**Task directions**
In the records below, find the line with "The width and height of the screenshot is (807, 515).", then copy each line exactly until you have copied the line with "The height and". Leave any picture out.

**Provided data**
Start of Block

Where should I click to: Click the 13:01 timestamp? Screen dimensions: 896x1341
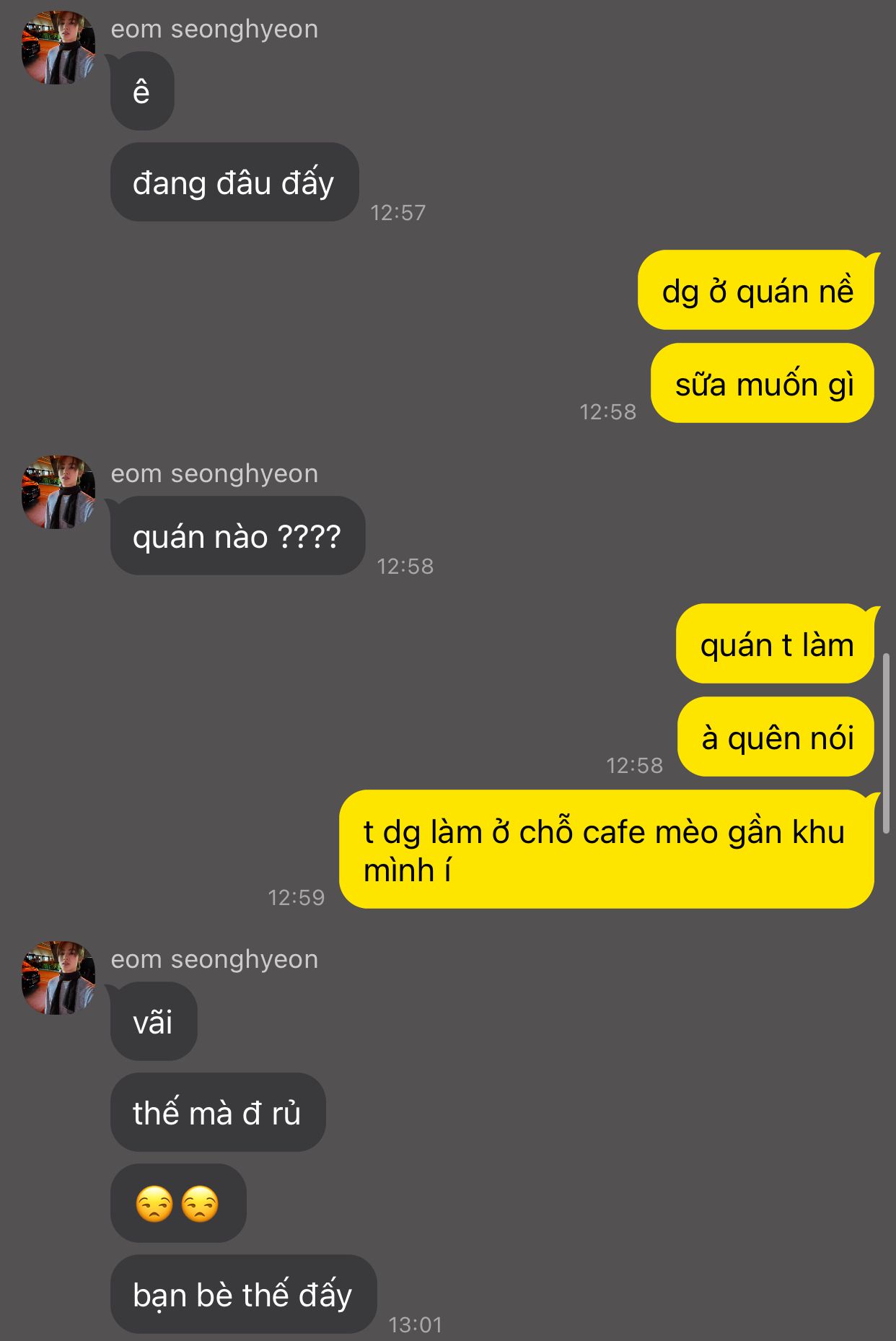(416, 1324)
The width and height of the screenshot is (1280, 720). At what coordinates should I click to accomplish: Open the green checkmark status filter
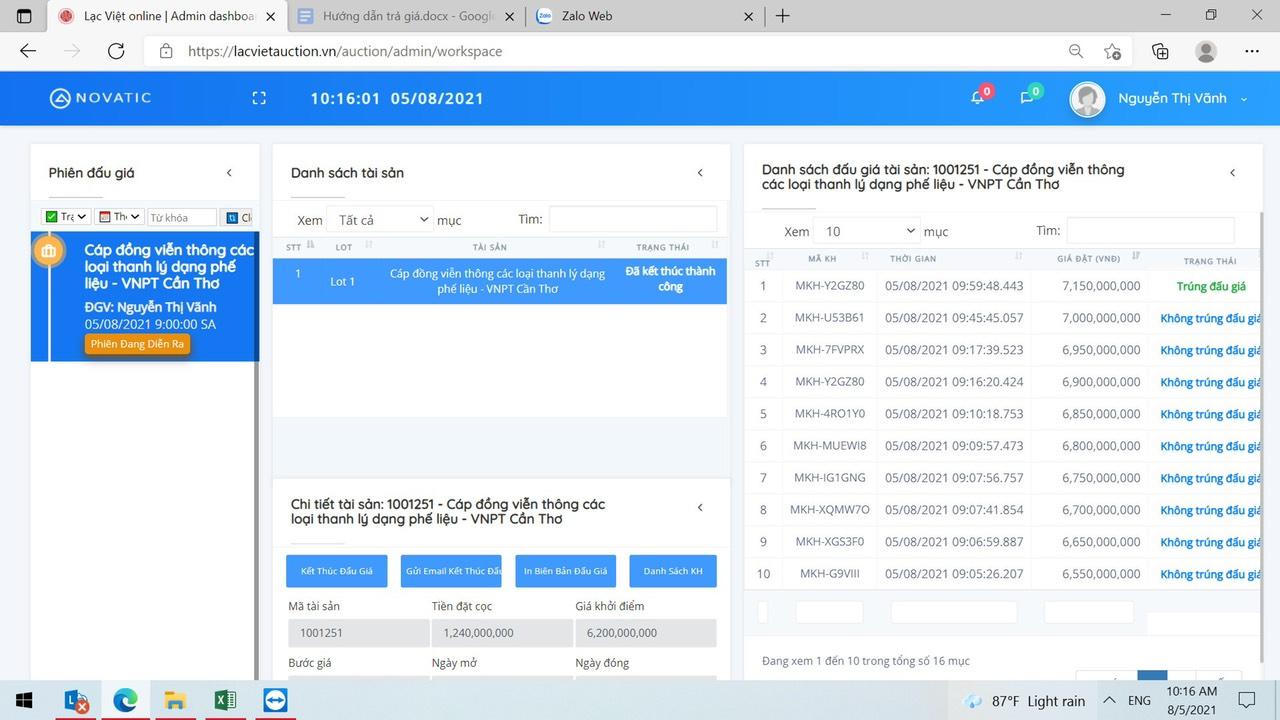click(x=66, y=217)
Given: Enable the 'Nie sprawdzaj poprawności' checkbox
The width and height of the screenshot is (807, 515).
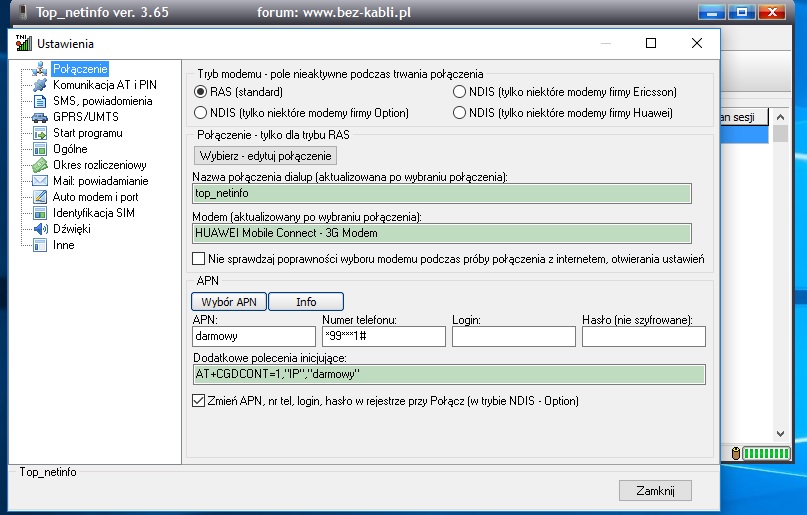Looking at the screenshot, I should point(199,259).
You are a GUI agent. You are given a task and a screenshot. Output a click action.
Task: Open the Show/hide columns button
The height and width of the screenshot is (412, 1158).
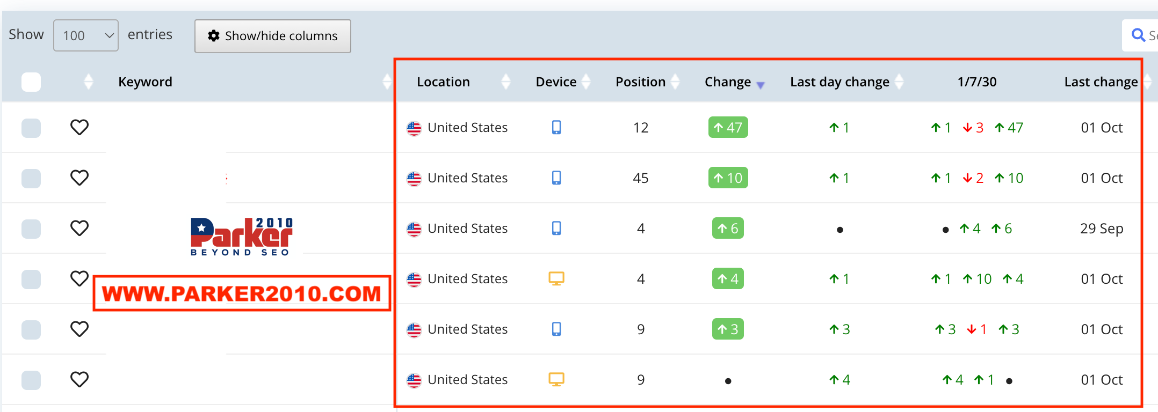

End of Block
Start of Block

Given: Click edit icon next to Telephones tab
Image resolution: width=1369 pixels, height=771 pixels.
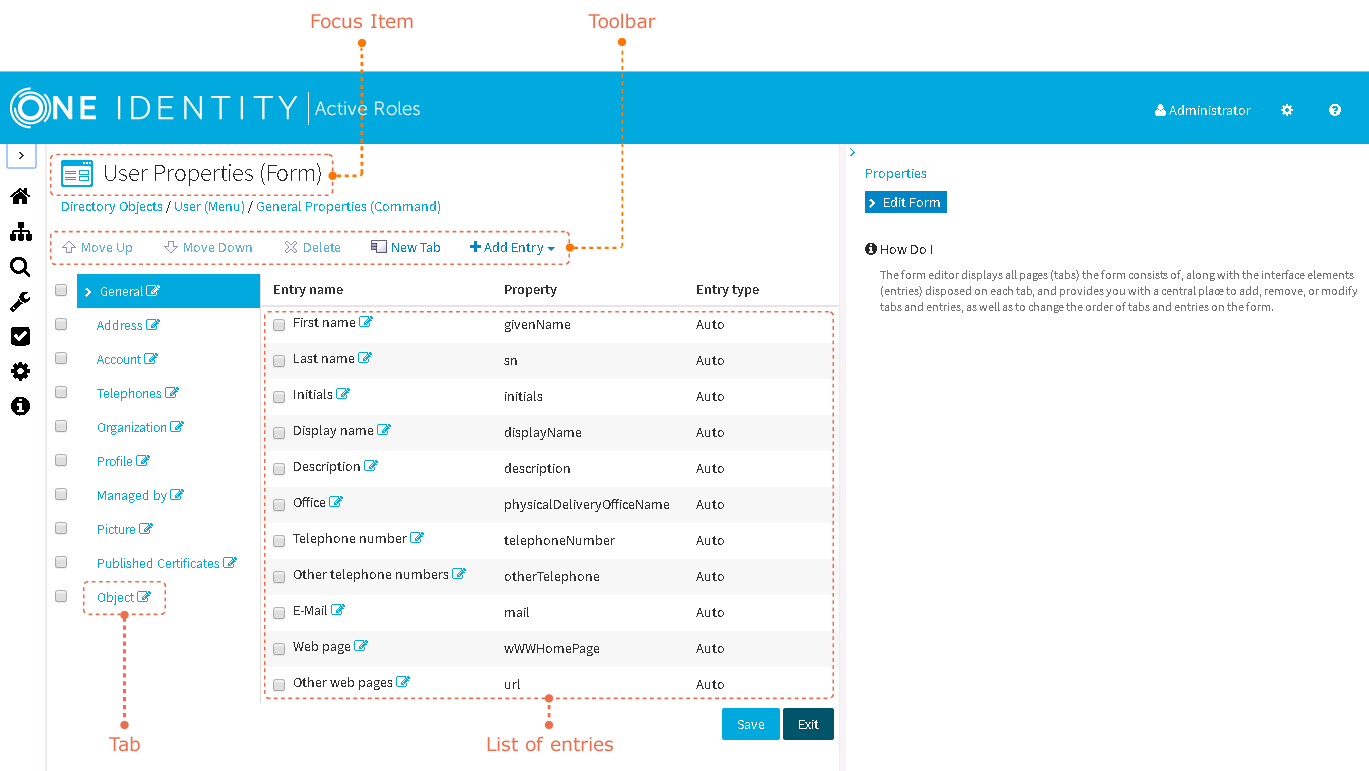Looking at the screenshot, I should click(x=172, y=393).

End of Block
Start of Block

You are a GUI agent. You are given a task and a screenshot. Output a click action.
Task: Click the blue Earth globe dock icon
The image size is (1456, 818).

End of Block

**Answer area**
The width and height of the screenshot is (807, 515).
Looking at the screenshot, I should point(199,259).
You are a GUI agent. You are given a task and a screenshot. Output a click action.
Task: Open the Show/hide columns button
The height and width of the screenshot is (412, 1158).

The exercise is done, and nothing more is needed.